[Items listed in a dataset]
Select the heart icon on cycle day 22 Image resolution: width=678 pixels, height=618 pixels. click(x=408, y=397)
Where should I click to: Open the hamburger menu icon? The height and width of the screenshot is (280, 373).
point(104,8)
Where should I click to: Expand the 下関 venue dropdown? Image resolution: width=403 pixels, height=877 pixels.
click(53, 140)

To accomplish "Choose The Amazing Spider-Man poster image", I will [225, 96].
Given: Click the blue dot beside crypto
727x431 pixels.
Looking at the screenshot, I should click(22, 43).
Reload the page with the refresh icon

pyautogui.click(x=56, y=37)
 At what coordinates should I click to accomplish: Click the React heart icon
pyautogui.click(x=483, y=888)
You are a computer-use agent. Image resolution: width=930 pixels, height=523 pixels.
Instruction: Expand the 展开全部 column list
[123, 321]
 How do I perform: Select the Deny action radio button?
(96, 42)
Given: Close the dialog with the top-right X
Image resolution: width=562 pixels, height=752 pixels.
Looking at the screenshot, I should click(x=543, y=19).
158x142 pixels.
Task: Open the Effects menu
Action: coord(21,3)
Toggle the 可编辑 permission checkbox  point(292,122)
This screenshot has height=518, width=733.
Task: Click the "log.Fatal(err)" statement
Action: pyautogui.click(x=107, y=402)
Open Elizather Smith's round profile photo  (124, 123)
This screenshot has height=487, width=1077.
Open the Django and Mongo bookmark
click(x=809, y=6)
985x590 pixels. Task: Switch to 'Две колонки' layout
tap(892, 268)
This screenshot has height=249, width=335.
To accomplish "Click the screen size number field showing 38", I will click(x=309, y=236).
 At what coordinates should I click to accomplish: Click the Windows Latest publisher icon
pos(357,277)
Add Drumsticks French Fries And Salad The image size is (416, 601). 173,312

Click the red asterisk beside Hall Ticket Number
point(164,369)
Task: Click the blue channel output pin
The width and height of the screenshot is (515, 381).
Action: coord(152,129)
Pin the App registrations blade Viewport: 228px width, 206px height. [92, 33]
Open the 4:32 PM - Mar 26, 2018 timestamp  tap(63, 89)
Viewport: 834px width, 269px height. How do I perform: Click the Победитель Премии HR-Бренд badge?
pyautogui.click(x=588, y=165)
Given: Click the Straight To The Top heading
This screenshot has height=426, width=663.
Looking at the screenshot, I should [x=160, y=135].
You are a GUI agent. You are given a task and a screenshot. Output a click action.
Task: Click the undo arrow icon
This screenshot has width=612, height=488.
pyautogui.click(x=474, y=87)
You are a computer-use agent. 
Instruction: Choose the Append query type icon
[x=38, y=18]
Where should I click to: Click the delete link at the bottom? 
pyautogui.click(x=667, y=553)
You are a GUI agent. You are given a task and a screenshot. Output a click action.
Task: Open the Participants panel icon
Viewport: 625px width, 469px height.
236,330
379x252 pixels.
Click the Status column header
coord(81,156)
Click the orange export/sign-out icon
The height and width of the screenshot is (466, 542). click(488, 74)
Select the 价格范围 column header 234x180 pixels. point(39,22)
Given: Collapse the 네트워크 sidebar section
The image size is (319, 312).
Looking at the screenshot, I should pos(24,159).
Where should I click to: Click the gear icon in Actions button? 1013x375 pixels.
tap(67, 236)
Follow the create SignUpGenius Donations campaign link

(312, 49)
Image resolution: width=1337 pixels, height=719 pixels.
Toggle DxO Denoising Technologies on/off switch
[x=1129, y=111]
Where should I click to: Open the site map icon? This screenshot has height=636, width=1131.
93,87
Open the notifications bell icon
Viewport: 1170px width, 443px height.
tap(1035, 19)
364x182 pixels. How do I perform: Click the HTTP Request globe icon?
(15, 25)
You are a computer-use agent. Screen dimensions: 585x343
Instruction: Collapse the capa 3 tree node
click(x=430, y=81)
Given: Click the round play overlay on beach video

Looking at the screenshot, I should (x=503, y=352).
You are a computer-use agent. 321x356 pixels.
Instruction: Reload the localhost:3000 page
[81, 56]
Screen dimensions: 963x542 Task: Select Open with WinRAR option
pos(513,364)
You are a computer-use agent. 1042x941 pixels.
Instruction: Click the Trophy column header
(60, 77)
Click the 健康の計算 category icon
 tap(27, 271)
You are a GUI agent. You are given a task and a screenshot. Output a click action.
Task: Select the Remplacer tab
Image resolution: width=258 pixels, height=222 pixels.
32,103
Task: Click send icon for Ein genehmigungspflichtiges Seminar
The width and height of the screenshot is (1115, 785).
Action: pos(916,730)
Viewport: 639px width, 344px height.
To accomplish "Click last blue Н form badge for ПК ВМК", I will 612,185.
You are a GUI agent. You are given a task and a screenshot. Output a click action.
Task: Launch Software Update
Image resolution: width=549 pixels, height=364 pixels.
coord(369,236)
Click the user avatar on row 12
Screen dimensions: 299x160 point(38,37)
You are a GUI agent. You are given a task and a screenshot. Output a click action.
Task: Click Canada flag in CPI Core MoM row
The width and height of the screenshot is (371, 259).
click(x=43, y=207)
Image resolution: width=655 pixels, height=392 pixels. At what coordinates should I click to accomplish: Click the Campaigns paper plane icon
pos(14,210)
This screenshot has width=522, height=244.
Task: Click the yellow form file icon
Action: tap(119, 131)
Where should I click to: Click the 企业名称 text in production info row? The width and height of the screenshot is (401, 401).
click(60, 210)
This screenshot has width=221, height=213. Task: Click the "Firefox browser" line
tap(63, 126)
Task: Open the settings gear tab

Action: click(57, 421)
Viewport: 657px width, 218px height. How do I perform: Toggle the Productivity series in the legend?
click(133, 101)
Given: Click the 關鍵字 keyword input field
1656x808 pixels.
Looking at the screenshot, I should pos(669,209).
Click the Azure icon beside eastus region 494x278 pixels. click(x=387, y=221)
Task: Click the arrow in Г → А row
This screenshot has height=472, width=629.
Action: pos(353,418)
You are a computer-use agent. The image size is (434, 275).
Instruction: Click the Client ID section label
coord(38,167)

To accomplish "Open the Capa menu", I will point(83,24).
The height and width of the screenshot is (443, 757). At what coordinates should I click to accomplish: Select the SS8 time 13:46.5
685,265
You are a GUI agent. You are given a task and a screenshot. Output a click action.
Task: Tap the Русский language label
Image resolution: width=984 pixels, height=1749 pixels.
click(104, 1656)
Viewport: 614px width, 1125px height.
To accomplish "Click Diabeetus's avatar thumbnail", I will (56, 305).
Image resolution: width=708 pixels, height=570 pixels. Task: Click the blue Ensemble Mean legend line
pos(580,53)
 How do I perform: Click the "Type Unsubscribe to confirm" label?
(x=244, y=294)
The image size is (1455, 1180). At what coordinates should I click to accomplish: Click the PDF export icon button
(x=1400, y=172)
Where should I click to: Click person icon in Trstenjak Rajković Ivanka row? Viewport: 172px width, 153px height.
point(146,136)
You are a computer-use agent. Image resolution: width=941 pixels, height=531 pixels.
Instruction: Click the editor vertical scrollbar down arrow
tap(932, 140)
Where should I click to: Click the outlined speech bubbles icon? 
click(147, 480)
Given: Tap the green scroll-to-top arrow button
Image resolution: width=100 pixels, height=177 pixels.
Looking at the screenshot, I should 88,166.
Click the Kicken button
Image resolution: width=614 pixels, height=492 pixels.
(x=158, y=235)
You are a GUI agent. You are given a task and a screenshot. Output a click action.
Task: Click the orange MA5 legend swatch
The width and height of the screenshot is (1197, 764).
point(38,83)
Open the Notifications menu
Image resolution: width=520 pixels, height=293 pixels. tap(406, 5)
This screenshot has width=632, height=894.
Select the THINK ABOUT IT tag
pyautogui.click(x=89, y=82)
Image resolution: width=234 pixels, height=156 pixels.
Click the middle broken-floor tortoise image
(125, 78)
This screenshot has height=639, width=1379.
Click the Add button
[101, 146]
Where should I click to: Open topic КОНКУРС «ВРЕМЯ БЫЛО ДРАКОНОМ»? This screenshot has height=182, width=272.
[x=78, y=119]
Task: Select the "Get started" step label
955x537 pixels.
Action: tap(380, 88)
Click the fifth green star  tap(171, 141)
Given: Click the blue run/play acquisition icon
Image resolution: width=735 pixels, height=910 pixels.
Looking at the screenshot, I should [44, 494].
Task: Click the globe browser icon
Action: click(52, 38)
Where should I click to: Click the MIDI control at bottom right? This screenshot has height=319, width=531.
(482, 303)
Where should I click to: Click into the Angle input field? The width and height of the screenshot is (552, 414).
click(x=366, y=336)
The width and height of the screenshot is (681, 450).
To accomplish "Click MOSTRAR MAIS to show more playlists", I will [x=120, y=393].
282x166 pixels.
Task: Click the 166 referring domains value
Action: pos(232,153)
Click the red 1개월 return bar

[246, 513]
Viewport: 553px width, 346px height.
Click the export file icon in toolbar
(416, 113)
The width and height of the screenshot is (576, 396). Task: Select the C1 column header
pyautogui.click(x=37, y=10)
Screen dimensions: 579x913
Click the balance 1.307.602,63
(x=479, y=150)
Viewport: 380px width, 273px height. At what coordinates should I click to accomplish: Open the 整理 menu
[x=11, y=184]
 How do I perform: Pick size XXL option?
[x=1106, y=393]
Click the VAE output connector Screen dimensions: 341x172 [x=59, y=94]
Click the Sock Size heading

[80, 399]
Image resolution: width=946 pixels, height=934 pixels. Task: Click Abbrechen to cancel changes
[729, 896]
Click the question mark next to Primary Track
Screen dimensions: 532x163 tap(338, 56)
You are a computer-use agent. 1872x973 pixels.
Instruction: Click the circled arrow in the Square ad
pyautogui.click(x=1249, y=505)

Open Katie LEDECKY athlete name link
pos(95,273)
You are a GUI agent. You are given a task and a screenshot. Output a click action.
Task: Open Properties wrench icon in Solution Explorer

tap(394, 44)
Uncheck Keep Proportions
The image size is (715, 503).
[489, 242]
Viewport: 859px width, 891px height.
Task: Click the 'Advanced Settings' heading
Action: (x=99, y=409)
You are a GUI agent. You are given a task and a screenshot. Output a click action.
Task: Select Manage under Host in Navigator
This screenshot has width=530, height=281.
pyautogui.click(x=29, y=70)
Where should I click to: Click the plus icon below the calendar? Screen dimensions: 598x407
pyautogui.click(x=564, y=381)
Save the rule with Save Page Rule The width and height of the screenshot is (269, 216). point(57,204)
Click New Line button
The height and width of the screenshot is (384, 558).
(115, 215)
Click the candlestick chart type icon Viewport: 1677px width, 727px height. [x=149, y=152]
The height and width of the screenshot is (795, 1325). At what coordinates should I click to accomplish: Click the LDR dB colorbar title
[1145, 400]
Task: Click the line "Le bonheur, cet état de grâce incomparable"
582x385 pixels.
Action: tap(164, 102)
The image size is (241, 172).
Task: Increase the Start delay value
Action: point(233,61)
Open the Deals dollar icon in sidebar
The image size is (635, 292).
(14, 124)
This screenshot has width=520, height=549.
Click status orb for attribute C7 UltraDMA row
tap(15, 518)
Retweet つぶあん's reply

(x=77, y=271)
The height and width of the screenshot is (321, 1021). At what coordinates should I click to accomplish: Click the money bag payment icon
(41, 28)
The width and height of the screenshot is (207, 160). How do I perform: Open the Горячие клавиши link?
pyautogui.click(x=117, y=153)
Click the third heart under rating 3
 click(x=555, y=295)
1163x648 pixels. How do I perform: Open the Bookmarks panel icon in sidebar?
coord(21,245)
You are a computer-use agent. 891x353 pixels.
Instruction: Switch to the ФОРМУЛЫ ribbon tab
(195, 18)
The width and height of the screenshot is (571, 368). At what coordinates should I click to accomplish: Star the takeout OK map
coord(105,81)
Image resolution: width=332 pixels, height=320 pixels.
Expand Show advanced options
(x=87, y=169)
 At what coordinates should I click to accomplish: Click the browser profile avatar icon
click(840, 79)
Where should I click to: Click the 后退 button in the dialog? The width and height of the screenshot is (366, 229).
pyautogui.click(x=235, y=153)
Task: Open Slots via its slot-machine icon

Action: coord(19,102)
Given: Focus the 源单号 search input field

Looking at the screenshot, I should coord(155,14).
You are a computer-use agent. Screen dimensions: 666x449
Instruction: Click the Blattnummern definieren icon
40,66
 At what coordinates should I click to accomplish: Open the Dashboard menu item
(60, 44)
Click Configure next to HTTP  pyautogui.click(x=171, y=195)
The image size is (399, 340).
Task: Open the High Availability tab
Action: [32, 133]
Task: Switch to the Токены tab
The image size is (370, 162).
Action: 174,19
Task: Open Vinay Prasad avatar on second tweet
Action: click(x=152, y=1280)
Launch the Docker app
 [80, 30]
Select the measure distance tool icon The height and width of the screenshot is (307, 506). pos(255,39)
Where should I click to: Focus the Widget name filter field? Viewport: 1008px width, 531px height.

INSTRUCTIONS TO FOLLOW: Would you please return all lines of the data that include the word "computer"?

SOLUTION:
You are a computer-use agent. Image resolution: width=930 pixels, height=523 pixels.
You are a computer-use agent. 
You are a computer-use agent. Screen dimensions: 585x343
You are a computer-use agent. 321x356 pixels.
You are a computer-use agent. 1042x941 pixels.
You are a computer-use agent. The image size is (434, 275).
You are a computer-use agent. Image resolution: width=941 pixels, height=531 pixels.
You are a computer-use agent. 1872x973 pixels.
You are a computer-use agent. 891x353 pixels.
You are a computer-use agent. Screen dimensions: 666x449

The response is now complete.